Re: [Bug-gnu-radius] server side PAM authentication

[Sergey Poznyakoff]

Ilguiz,

Thanks a lot for your efforts in testing pre-1.0 version. I would
like to ask you to prominently specify the version of radius your
message refers to (1.0 is not in production use yet and many
subscribers may get confused). Thank you. By the way on what platform
are you testing it?

> 1. What is the correct syntax for enabling server side PAM authentication?  
>    After recompiling gnu-radiusd with --enable-pam and putting
> 
>     DEFAULT   Auth-Type = Pam

That is a syntax error for both 0.96 and pre-1.0 series of radius. The
correct syntax will be

DEFAULT Auth-Type = Pam
        NULL


(note the presence of the RHS). Most NASes will require radius to
return at list Service-Type pair, so you'd be better off specifying:

DEFAULT Auth-Type = Pam
        Service-Type = <whatever>


> 2. After that I got dlopen error on /lib/security/pam_unix_passwd.so.  Is 
>    this a wrong configuration or corrupted shared module?  Here is the 

Hmmm, again the question is: what operating system are you using?
It seems like a corrupted shared module... It may be also that some
of the symbols imported to pam_unix_passwd.so conflict with those
that are exported from radius executable. Md5 stuff comes to mind.
However to decide anything I would need more information.
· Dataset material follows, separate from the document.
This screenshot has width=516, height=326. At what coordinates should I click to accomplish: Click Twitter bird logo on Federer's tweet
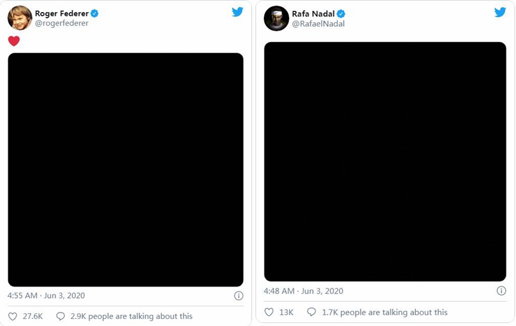(237, 12)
> 3. There are no positive messages from PAM_pwdb in the above log file.  I 
>    only see messages from PAM_pwdb when supplying a wrong password:
[...]
>    How come I see positive messages when doing su 
> 
>      Jul 19 09:42:41 server PAM_pwdb[14700]: (su) session opened for user 
> root by ilatypov(uid=0)
> 
>    but not when doing radsession ... --auth?

I guess you should investigate the sources of su to find the answer.

Regards,
Sergey